Excerpted text »

━━━━━━━━━━━━━━━━

Two months ago, I ordered a new office chair. There was nothing particularly wrong with my old office chair other than the hydraulics were just starting to fail under my exceptional weight and a small tear in the upholstery in the seat that wasn’t worth complaining about. But I spend a lot more time in my office chair lately than I ever have before, what with working from home and all, and the chair was at the least ten years old, since I had it at our house before this one. It’s possible that it’s considerably older than that; I simply don’t remember buying it.
And I’m grown, y’all, and I make grown-up money, so I decided if I was going to buy a new desk chair, and if I wanted it to last another ten years I was going to pay for the chair I wanted and not worry about it.
Enter Secret Labs. And today, this box showed up:

God, I need to dust my damn bookshelves and clean the carpet. Jesus. I swear I don’t live in filth, it just looks like it.
Anyway.
That box probably weighed fifty pounds holy shit. I thought “Nah, it couldn’t have been that much” and looked up the specs? The chair weighs eighty pounds. It’s rated for users up to 390 pounds, so I can get as fat as I want. The FedEx dude actually hiked the thing up onto one shoulder to get it to the house and then volunteered to put it inside for me (I saw him coming and opened the door, since I thought I’d have to sign for it) and holy shit am I glad he did because it would have been a damn struggle for me to get inside.
This is what I saw when I opened the box:

So, okay … don’t touch the backrest recline lever. I got you. Don’t need to be told twice. I don’t know why I’m not supposed to touch the backrest recline lever, but I’m not gonna argue with my brand-new chair.
I make fun of unboxing videos, but I should have made an unboxing video. I’ve never seen anything packaged like this. You’ve seen how hardware gets packaged in furniture before. This is the hardware in my chair:

That’s a plastic branded sleeve around custom-cut foam, and we’ll get to the screwdriver in a bit. But back to that lever I’m not supposed to touch. The very top thing in the box was the chair back, and after removing that I was greeted with this sight:

Ok, dawg, I got you. Don’t touch the backrest recline lever. I took the seat out of the box and took the plastic wrap off of it:

That lever I’m not supposed to touch is underneath this cardboard strap which is glued shut and tightly wrapped around the seat, making it impossible to actually touch the lever.
I put the casters on the legs and attached the back to the seat. This was strongly suggested to be a two-person job but I really didn’t have any trouble with it. Then I took a deep breath and very carefully took off the cardboard strap around the Lever of No Touchy-Touchy. And saw this:

It is so important that this lever not be touched that 1) the box tells you not to touch the lever; 2) the plastic wrap around the seat tells you not to touch the lever; 3) there is a cardboard strap under the plastic wrap that also protects the lever, and then the lever is secured in place by a frightening red screw.

Back to that box of accessories. That screwdriver in there? The screwdriver that is not only custom-made and branded with the SecretLabs logo but is magnetic so that the single screw bit in there satisfyingly snaps into place when you attach it?

━━━━━━━━━━━━━━━━

Source excerpt »
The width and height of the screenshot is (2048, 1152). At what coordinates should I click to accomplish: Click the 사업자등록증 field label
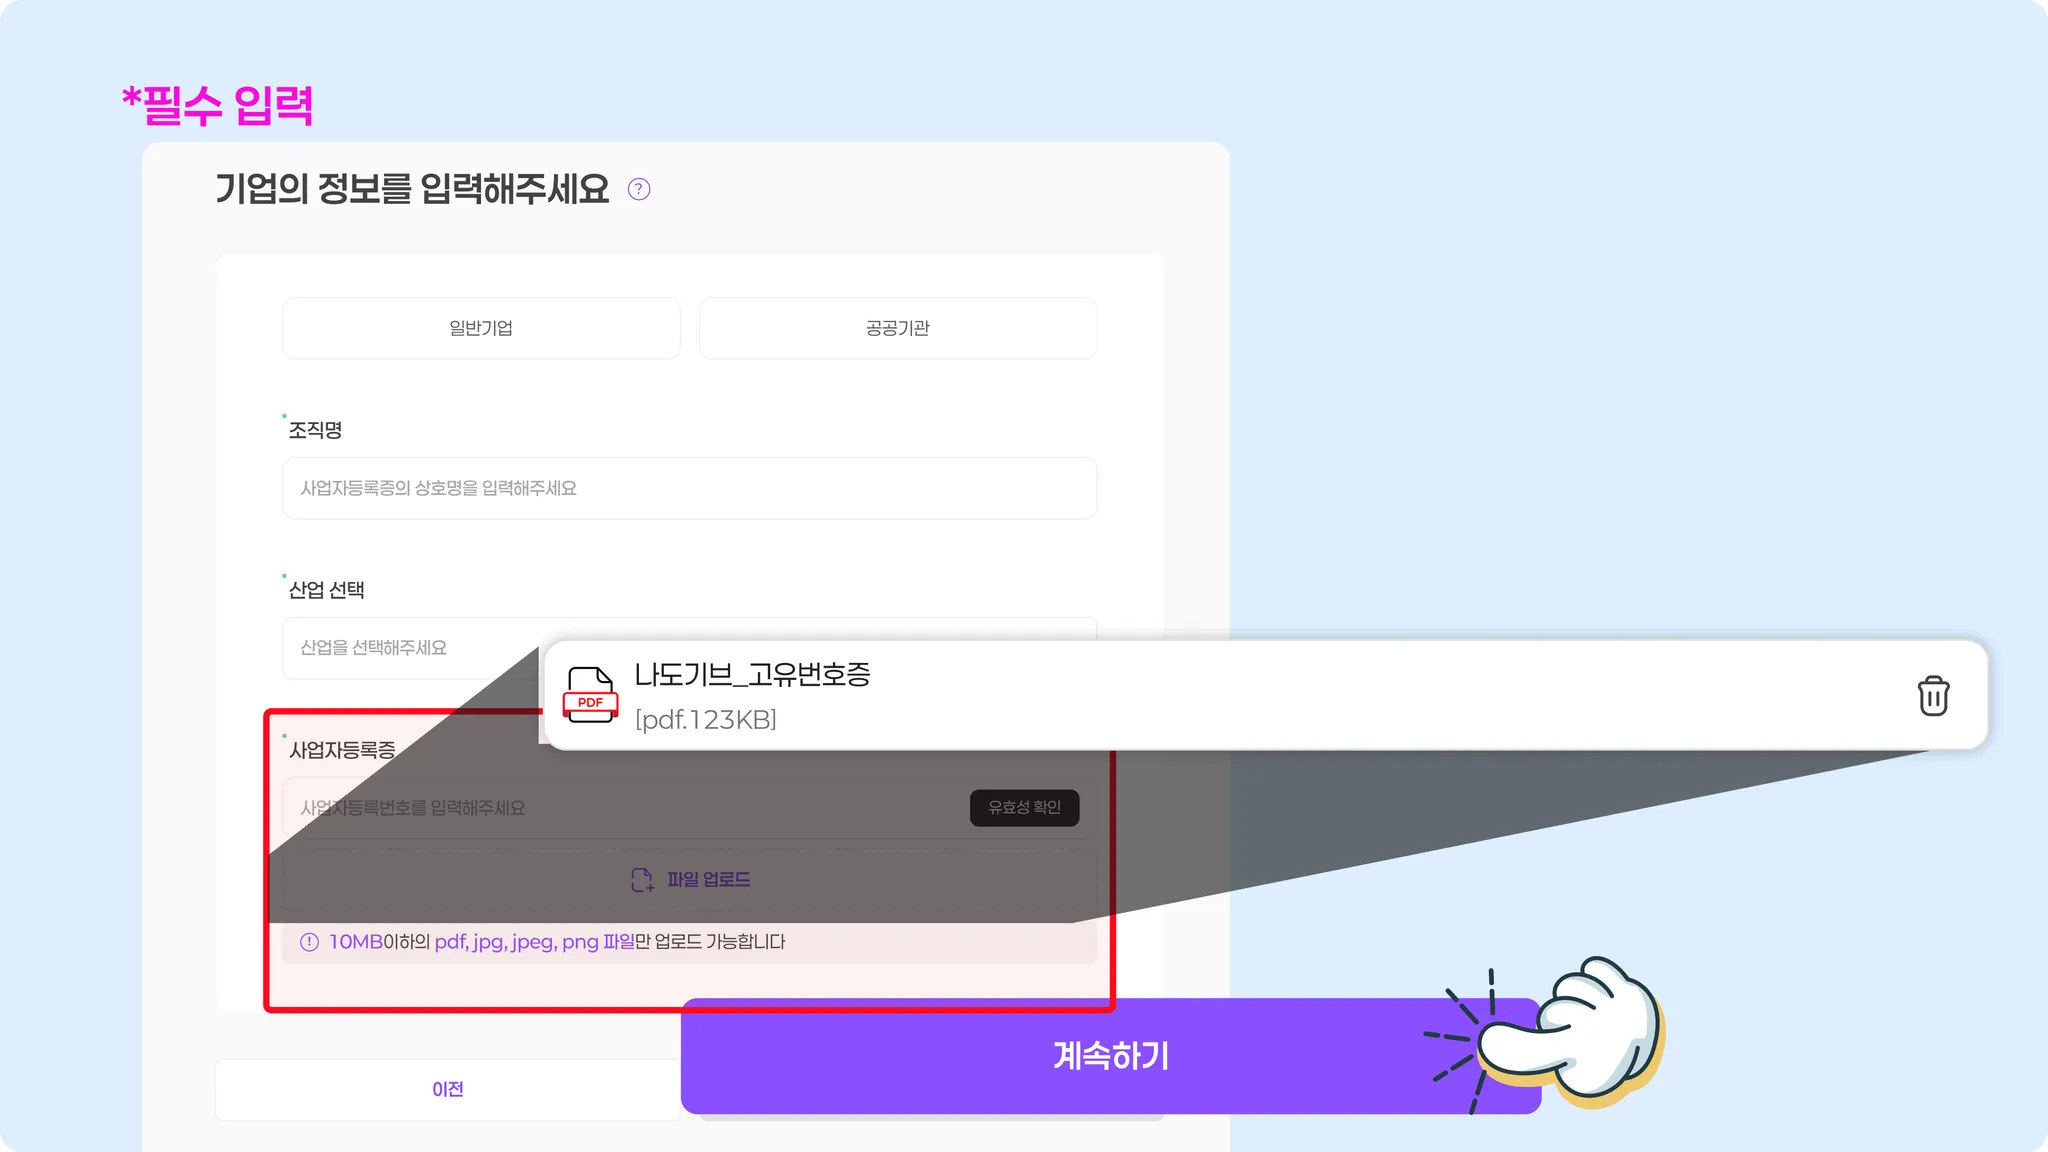pos(342,750)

━━━━━━━━━━━━━━━━

Answer these questions using the office chair unboxing post, giving each answer on its own line.
(a) According to the specs the writer looked up, how much does the chair weigh?
(b) Once the cardboard strap is removed, what holds the backrest recline lever in place?
(c) What property of the screwdriver makes the screw bit snap into place?

Solved exercise »
(a) Eighty pounds.
(b) A red screw.
(c) It is magnetic.